People have been dropping off food and water for those camped out on chairs and blankets in Civic Centre Park.
:: GEORGIA
Several thousand people flooded the streets of Atlanta to protest against recent police shootings of African-Americans.
Marchers brought traffic to a standstill after gathering at the National Centre for Civil and Human Rights near Centennial Olympic Park. Drivers in cars honked their horns as protesters holding signs and chanting "hands up, don't shoot" streamed beside them.
Police Chief George Turner and Democratic Mayor Kasim Reed urged protesters to co-operate with law enforcement. The march appeared peaceful.
:: ILLINOIS
Members of Chicago's Black Lives Matter movement and other groups played dead outside Barack Obama's home in an effort to push the president to act on the violence occurring between police officers and black people.
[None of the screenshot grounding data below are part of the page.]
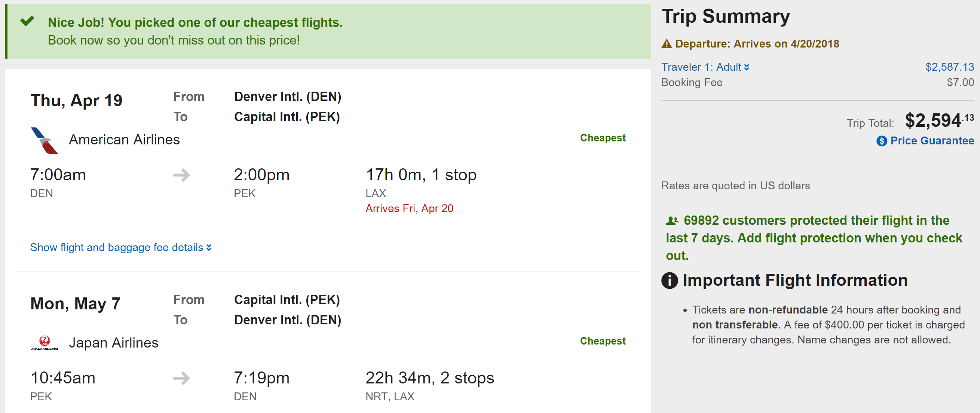980x413 pixels.
Task: Click the Cheapest label on Japan Airlines flight
Action: pos(602,341)
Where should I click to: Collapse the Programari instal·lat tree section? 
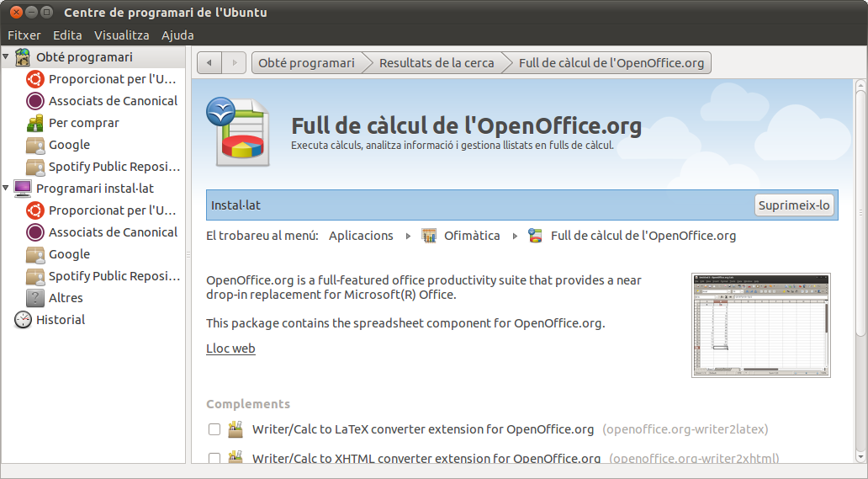point(7,189)
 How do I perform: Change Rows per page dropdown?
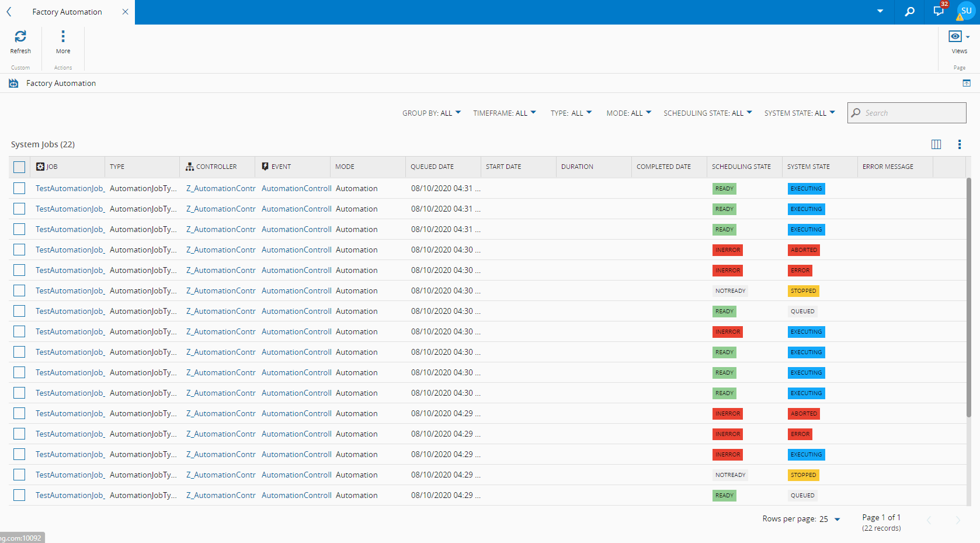click(x=829, y=519)
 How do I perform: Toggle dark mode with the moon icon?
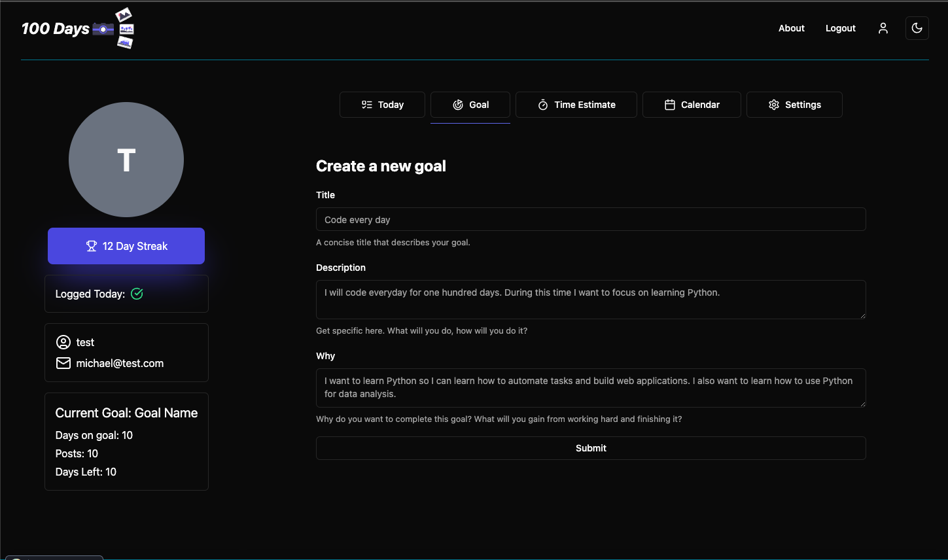(917, 28)
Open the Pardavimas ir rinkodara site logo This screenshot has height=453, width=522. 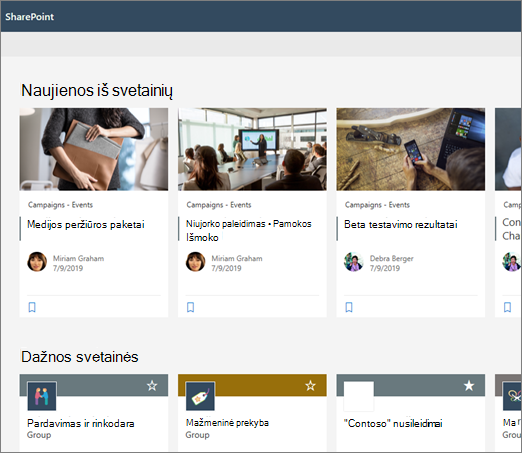coord(42,396)
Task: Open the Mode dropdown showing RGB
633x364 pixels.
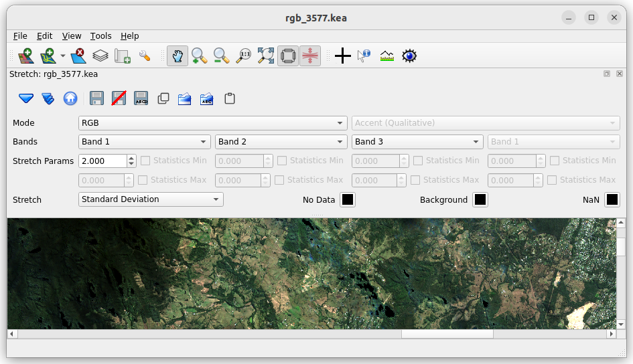Action: coord(212,123)
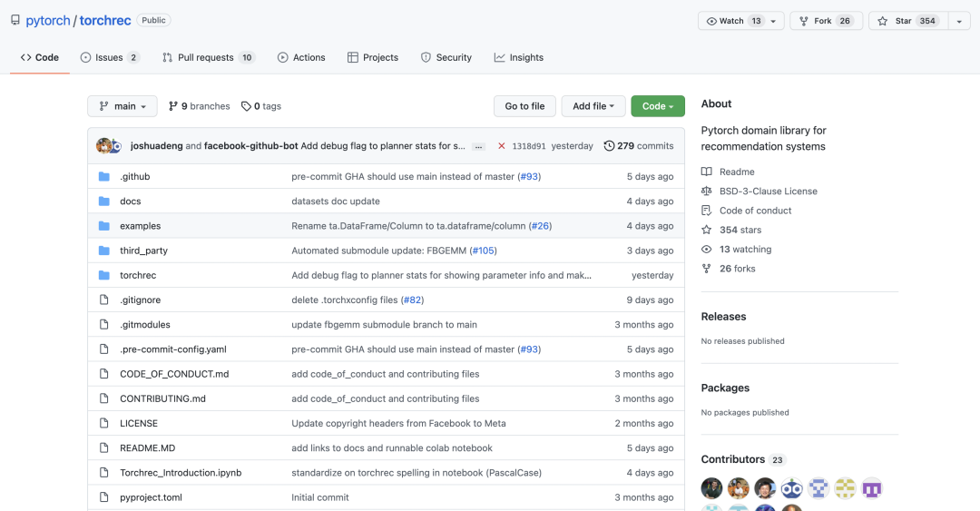Open the main branch dropdown
Image resolution: width=980 pixels, height=511 pixels.
pos(123,106)
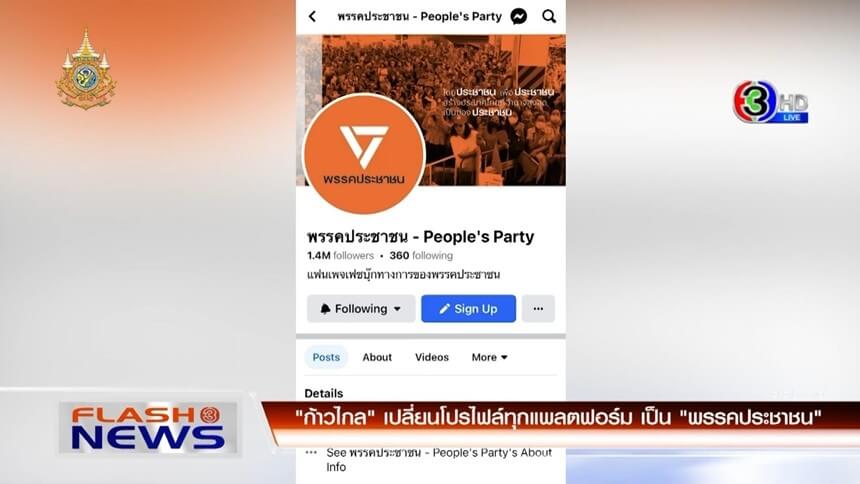Open the orange People's Party profile picture
The image size is (860, 484).
click(364, 154)
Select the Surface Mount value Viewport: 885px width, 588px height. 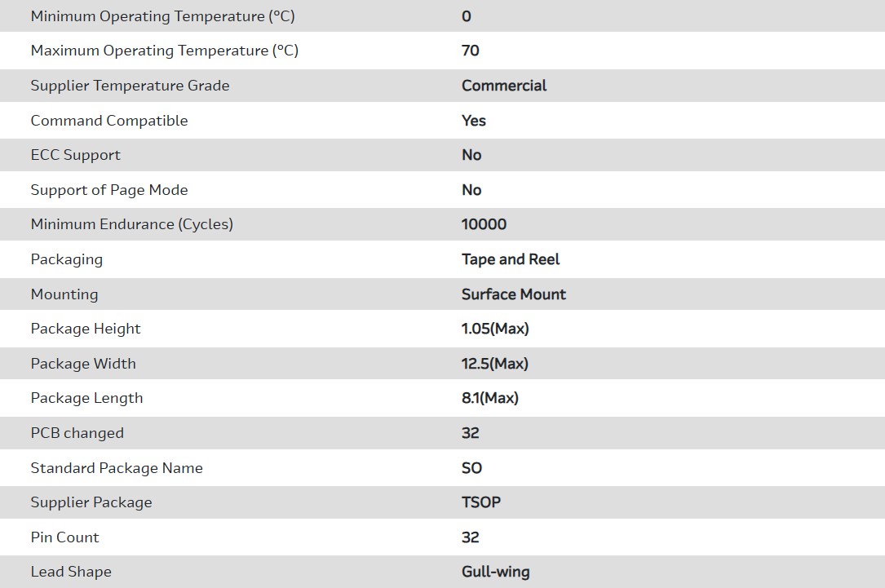click(x=514, y=294)
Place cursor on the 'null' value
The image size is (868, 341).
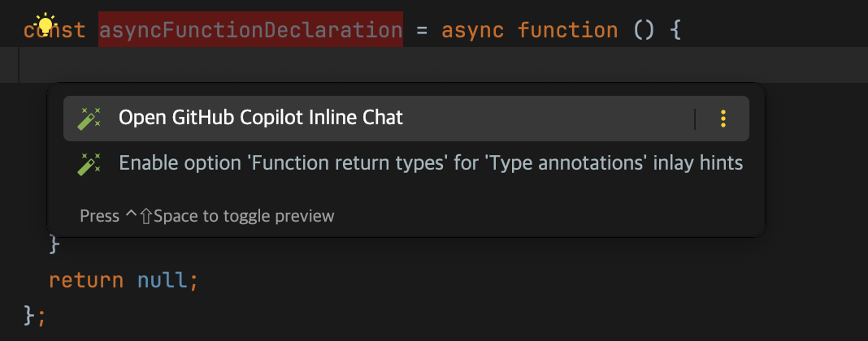click(163, 281)
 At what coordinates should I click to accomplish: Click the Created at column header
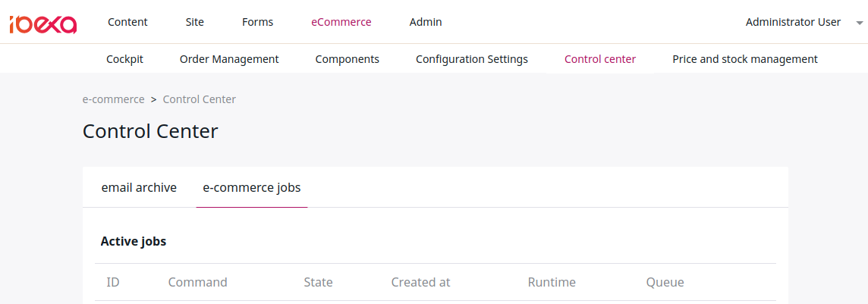coord(420,283)
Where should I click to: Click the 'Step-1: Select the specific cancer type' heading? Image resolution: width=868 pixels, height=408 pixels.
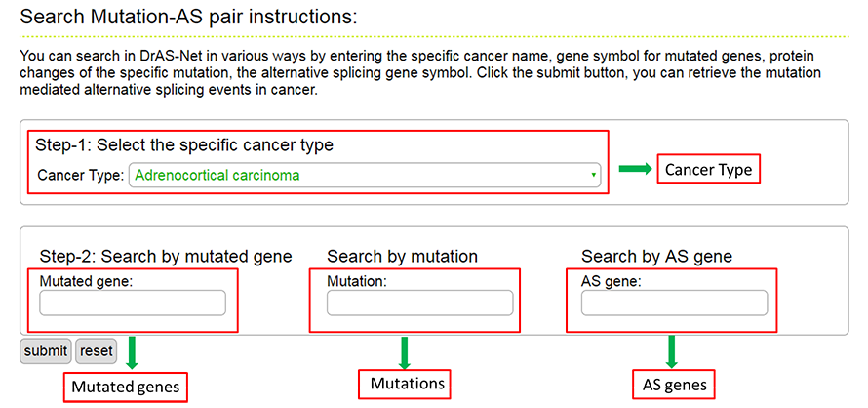pyautogui.click(x=184, y=145)

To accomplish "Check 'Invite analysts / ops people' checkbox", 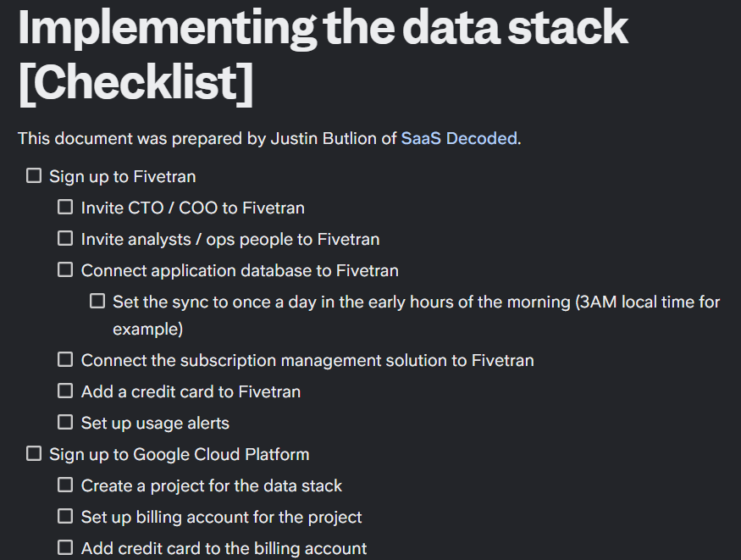I will point(65,239).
Activist Jedidiah Brown said there is more the president can do than just speak about the violence.
:: LOUISIANA
Hundreds of demonstrators in New Orleans gathered under a towering statue of Confederate General Robert E. Lee to demand an end to police brutality.
The crowd blocked traffic as participants chanted slogans, held signs and listened to speeches.
Earlier on Friday, more than two dozen protesters briefly lay down in front of the New Orleans Police Department headquarters in a symbolic "die-in".
In Baton Rouge, a protest over the fatal shooting of a black man by white officers has drawn hundreds of people across the street from police headquarters.
Rashad Rusk, 23, said the protesters intended to stay peaceful, but he vowed that they will not stop until the two officers accused in Alton Sterling's death are charged with murder.
:: MASSACHUSETTS
Religious leaders gathered at an interfaith service in Boston to pray for an end to the racially tinged violence racking the nation.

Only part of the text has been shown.